The aim of the thread is the use of Diesel in F1, I think, so, please, if you find so displeasing and limited my posts on the subject, by all means, dazzle us with your illimited knowledge about the point at hand, instead of saying that something is wrong but not explaining why

I complain about you entwining the conversation by putting in my mouth things I didn't say and then rebating those non-existent points of view. I learned about the point at hand in the same way you did: in college. Assuming that I learned them in Wikipedia is insulting, to say the least. I may be more stupid than you are, if that's what you mean, but I haven't studied less than you.

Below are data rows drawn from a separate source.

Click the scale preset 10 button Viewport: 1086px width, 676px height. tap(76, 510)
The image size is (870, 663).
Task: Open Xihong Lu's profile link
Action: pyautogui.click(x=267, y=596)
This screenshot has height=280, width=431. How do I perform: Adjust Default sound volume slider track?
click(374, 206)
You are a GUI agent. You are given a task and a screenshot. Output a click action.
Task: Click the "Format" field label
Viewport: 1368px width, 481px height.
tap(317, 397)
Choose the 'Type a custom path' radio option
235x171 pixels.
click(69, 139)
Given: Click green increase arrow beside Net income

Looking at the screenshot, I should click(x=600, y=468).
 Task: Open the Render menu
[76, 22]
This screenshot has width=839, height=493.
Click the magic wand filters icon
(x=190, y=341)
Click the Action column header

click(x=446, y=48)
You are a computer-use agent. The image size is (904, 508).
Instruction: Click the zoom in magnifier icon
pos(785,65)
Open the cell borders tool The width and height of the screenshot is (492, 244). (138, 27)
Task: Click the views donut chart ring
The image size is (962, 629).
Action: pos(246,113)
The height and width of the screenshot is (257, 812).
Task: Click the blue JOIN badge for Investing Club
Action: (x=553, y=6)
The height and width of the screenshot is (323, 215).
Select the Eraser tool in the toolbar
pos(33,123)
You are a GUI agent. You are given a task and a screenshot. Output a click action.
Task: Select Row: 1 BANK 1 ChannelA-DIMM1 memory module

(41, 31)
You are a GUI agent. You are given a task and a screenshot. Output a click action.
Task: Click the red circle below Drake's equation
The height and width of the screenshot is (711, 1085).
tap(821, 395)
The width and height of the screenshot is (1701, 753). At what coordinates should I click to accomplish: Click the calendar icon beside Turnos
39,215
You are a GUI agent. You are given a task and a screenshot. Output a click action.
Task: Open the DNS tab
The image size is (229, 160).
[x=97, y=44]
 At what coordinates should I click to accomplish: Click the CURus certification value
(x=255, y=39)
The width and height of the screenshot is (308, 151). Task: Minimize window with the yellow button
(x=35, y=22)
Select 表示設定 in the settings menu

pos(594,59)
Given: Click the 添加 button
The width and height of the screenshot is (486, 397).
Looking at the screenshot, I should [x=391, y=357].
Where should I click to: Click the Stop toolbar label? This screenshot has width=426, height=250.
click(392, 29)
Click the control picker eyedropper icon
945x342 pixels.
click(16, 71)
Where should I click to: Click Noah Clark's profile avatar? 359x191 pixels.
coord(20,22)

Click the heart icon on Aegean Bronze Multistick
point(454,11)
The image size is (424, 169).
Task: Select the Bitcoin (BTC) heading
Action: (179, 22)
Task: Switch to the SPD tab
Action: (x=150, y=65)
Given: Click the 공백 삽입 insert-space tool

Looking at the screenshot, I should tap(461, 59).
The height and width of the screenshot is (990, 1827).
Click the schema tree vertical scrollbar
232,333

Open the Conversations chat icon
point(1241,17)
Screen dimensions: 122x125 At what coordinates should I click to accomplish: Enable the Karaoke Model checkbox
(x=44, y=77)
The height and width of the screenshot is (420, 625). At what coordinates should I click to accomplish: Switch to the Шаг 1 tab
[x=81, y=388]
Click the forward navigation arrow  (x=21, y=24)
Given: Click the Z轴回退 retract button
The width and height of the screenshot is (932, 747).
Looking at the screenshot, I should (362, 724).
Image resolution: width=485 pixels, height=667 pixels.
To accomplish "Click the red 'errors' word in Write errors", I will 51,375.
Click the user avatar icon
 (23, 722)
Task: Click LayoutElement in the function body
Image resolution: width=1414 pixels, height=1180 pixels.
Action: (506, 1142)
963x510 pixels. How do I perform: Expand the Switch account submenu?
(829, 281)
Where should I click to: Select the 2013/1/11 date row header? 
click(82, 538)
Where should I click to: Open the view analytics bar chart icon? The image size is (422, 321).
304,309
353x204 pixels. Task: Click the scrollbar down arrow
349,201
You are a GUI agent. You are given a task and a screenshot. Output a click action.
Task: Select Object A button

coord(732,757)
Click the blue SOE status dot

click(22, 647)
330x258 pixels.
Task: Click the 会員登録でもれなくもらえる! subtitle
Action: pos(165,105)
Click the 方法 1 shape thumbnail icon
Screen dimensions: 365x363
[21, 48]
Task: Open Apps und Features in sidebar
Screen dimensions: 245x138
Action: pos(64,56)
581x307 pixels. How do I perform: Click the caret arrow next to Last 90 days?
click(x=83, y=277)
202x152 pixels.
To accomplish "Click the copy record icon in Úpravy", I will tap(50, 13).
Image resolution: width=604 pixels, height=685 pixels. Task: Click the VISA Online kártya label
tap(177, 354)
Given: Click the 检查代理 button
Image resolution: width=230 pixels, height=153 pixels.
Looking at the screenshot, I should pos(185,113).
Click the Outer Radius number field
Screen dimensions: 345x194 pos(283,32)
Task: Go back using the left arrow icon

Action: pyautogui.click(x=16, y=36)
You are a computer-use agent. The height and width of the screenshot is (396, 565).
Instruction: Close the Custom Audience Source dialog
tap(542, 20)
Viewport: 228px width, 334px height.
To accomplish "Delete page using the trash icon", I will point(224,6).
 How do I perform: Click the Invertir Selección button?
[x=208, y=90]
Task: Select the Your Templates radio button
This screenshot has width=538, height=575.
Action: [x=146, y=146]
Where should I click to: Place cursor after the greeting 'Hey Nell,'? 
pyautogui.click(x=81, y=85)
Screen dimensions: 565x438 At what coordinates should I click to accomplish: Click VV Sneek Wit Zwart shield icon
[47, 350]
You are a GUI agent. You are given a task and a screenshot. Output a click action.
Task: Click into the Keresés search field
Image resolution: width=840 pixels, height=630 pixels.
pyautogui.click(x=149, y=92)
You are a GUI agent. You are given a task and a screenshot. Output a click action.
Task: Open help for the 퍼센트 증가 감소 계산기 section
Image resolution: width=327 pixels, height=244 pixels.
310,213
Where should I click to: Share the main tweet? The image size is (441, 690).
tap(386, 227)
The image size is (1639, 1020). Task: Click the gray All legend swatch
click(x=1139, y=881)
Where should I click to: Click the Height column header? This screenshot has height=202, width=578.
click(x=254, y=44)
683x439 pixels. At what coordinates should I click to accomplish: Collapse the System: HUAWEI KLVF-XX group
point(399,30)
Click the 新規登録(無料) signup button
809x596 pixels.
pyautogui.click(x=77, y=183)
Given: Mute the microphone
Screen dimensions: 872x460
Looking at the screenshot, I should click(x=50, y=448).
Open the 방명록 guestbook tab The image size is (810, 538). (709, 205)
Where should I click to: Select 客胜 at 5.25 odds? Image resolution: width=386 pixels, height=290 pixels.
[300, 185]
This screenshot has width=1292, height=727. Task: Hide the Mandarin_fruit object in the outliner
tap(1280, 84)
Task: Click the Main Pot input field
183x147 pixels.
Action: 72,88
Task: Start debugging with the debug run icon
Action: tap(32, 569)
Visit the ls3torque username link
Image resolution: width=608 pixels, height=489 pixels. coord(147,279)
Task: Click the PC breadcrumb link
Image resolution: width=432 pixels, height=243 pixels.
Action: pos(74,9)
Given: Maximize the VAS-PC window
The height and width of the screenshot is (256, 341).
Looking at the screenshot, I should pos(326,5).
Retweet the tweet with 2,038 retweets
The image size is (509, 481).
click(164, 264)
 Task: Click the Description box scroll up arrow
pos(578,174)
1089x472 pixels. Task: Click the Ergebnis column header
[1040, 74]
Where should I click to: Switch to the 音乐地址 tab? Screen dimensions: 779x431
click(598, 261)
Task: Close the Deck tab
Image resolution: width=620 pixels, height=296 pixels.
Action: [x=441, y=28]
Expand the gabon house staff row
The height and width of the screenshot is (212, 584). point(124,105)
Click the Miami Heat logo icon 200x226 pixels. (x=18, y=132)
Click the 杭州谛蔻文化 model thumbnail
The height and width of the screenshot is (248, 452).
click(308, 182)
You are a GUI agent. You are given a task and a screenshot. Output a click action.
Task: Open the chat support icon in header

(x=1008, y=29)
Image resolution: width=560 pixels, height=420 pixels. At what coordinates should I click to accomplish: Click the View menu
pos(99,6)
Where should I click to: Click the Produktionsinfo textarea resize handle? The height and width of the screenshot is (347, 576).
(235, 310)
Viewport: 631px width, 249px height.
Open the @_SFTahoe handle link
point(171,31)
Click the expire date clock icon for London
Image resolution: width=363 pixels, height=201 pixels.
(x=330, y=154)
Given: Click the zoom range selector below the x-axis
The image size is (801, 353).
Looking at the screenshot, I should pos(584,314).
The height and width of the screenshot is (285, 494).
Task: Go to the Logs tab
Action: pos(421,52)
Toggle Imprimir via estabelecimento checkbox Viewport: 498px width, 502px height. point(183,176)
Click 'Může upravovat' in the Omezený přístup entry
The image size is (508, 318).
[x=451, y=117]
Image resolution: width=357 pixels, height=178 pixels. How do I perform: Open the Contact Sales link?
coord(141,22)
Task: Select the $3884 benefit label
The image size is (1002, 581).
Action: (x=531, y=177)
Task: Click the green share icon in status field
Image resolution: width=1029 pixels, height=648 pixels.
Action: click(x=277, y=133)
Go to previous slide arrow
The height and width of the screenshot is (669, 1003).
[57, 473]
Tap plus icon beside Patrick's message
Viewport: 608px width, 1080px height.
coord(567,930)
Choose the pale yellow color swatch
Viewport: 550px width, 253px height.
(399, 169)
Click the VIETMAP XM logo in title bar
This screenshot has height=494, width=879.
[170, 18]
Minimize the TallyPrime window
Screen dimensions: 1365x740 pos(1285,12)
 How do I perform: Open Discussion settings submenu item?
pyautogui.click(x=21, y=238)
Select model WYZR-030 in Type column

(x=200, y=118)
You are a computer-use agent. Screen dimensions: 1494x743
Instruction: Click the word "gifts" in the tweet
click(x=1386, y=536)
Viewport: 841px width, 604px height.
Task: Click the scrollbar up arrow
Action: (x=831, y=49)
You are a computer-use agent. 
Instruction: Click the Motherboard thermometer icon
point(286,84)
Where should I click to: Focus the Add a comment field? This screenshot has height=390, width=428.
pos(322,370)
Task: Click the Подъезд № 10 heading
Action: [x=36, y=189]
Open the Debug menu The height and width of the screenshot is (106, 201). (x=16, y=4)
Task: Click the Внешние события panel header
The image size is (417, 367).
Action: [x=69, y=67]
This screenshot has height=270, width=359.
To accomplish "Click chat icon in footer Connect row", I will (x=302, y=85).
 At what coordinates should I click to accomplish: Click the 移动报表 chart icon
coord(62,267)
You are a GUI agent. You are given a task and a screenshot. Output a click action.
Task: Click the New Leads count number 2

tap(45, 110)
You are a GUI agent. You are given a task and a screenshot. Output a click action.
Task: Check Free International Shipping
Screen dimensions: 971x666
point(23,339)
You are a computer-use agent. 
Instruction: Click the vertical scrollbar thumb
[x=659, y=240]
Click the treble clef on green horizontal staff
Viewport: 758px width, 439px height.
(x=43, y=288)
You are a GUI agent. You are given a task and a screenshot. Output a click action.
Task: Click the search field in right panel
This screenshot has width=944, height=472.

If I had a moderator I could complain about that, I would. Unfortunately, I'm the mod here, so I have no one, except you, to complain about your lack of education. I'd love to hear your answer about that point, now that is a Sunday...

[F1_eng]

"Aren't Diesel engines low revving and easy on bearings?"

They are lower reving than gasoline.
Certainly they are NOT easy on bearings!

In the comparison between diesel and gasoline engines, for sure VE has a place. Torque is proportinal to VE and the major difference is in the torque characterictics.

Overall, even considering the lower opperating speeds of diesel engines, stresses are much harder to deal with.

Regards

[Jersey Tom]

Ahhh the old intellectual masturbation / pissing contest.

I am curious though. What is your job function, F1_eng? Or what have they been?

[xpensive]

Ahhh the old intellectual masturbation / pissing contest.

With the moderator at that, fantastic! Go go go!